[What is needed] Can you convert the lines of the records, from the one containing "The height and width of the screenshot is (708, 1476)." through the one containing "Open ellipsis options on the All row", both included, into a Markdown table with the columns Row and Line, leaving out blank lines?

[Given entries]
************
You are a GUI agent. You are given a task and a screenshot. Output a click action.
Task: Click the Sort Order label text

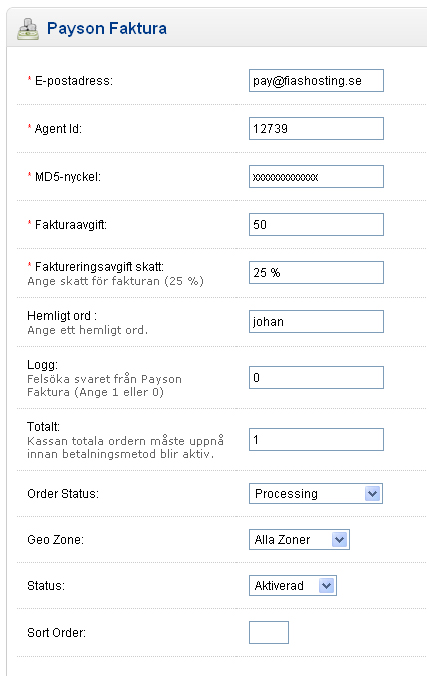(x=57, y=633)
************
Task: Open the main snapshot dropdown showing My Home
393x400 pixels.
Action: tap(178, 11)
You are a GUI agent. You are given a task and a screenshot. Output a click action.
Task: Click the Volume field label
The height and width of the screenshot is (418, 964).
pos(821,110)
************
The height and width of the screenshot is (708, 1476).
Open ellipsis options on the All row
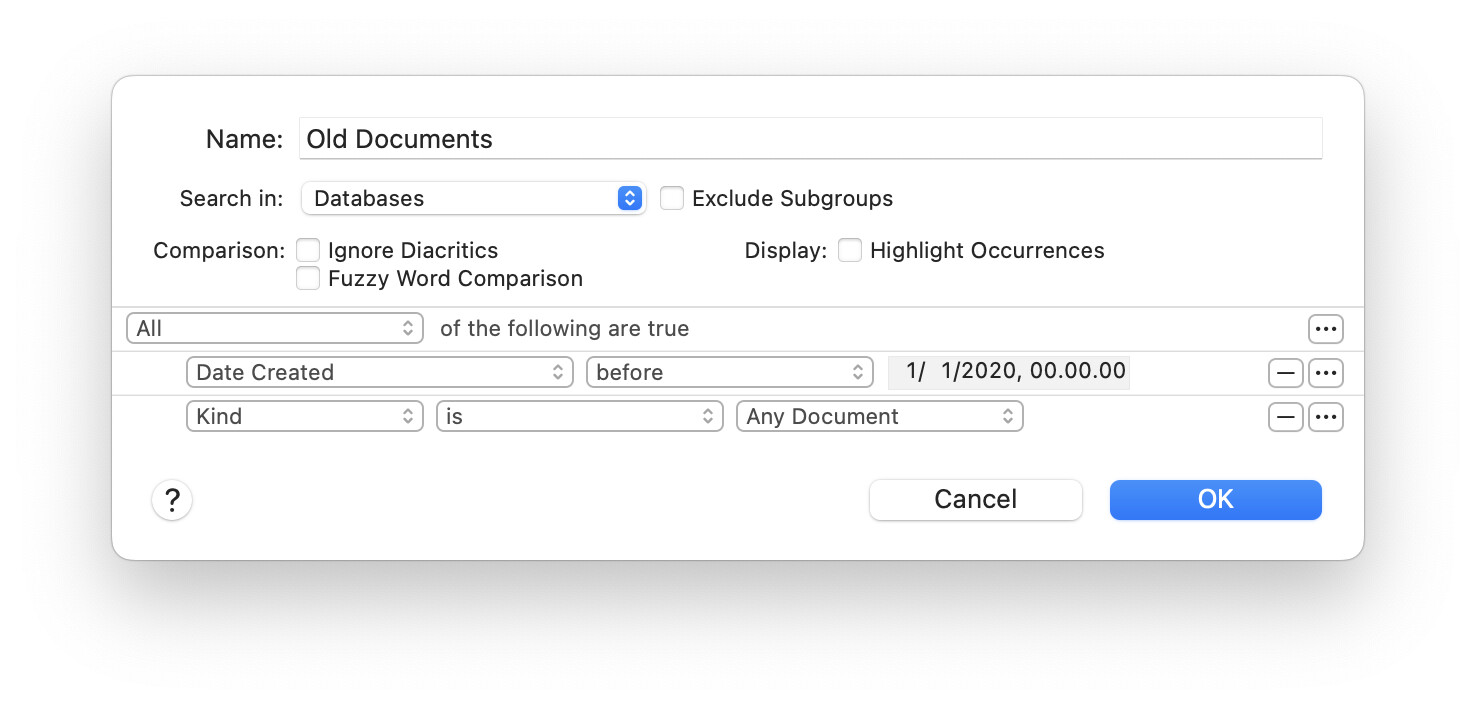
************
[Exercise response]
| Row | Line |
|---|---|
| 1 | The height and width of the screenshot is (708, 1476). |
| 2 | Open ellipsis options on the All row |